Le constitutionnaliste a toutefois souligné que le principal défi demeure l'application effective des dispositions de la Constitution.
« Nous disposons d'une Constitution ambitieuse, mais l'État fonctionne souvent sur la base d'un ordre constitutionnel informel. Plus de 150 dispositions demeurent inappliquées. Par ailleurs, parler de l'accès des jeunes aux postes de décision suppose d'abord une démocratie réellement fonctionnelle. Aujourd'hui, beaucoup d'entre eux peinent même à être investis comme candidats par leurs partis politiques », a-t-il ajouté.
Cette prise de position est intervenue lors d'un débat ayant réuni plusieurs leaders de mouvements de jeunes aux opinions divergentes sur l'opportunité d'une révision constitutionnelle. Les partisans des réformes estiment que les jeunes, qui représentent près de 65 % de la population congolaise, doivent être davantage associés aux grandes orientations institutionnelles du pays.
À l'inverse, le coordonnateur de la plateforme Biso Peuple et membre de la C64, Gauthier Kasongo, a réaffirmé son opposition à toute réforme de la Constitution dans le contexte actuel.

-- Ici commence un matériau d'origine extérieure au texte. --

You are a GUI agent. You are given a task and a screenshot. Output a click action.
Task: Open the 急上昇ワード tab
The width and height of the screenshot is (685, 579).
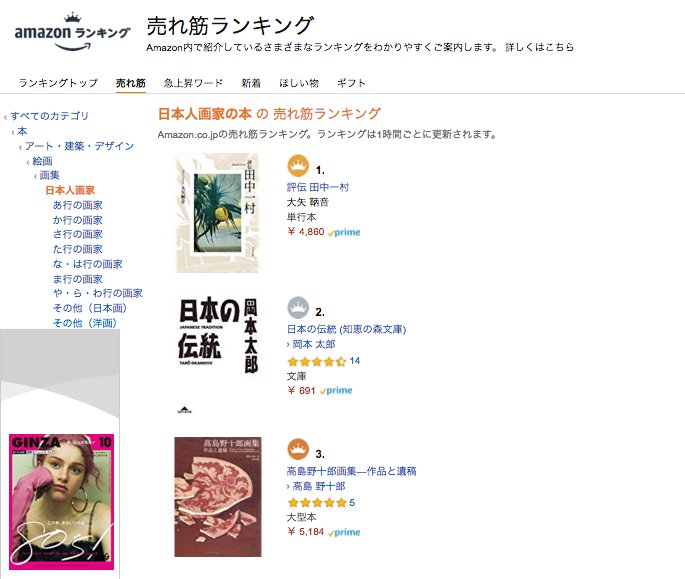[193, 83]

« Engager une révision de la Constitution alors qu'une partie du territoire national, notamment le Nord-Kivu et l'Ituri, demeure sous état de siège serait contraire à l'esprit de la loi fondamentale. Notre priorité doit être son application effective. C'est pourquoi nous restons fermement opposés à toute révision dans le contexte actuel », a-t-il soutenu.

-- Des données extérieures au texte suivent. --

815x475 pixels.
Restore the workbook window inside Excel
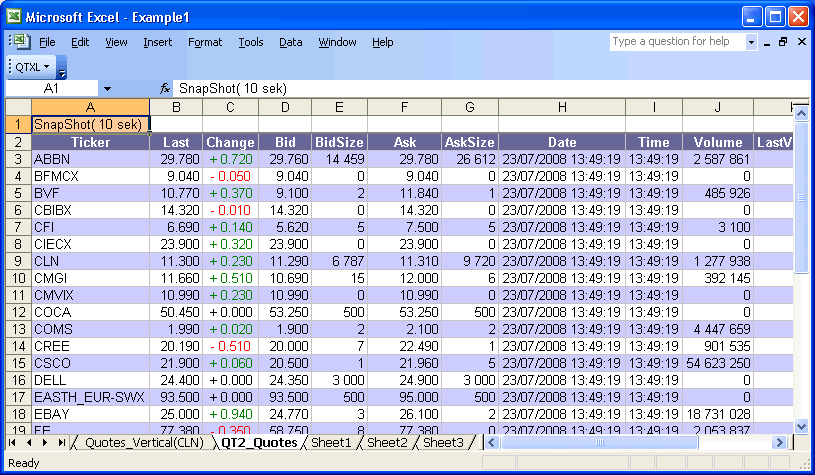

Ouvrant les travaux, le président du Conseil national de la jeunesse, Claude Mbuyi, a expliqué que cette rencontre visait à offrir aux jeunes un cadre d'expression sur les enjeux institutionnels. Il a rappelé que le débat sur la Constitution devait se dérouler dans un esprit de dialogue, de transparence et dans le respect de l'intérêt général.
À l'issue des échanges, Claude Mbuyi a annoncé que d'autres consultations seront organisées afin de recueillir les propositions de la jeunesse, lesquelles seront transmises aux autorités compétentes.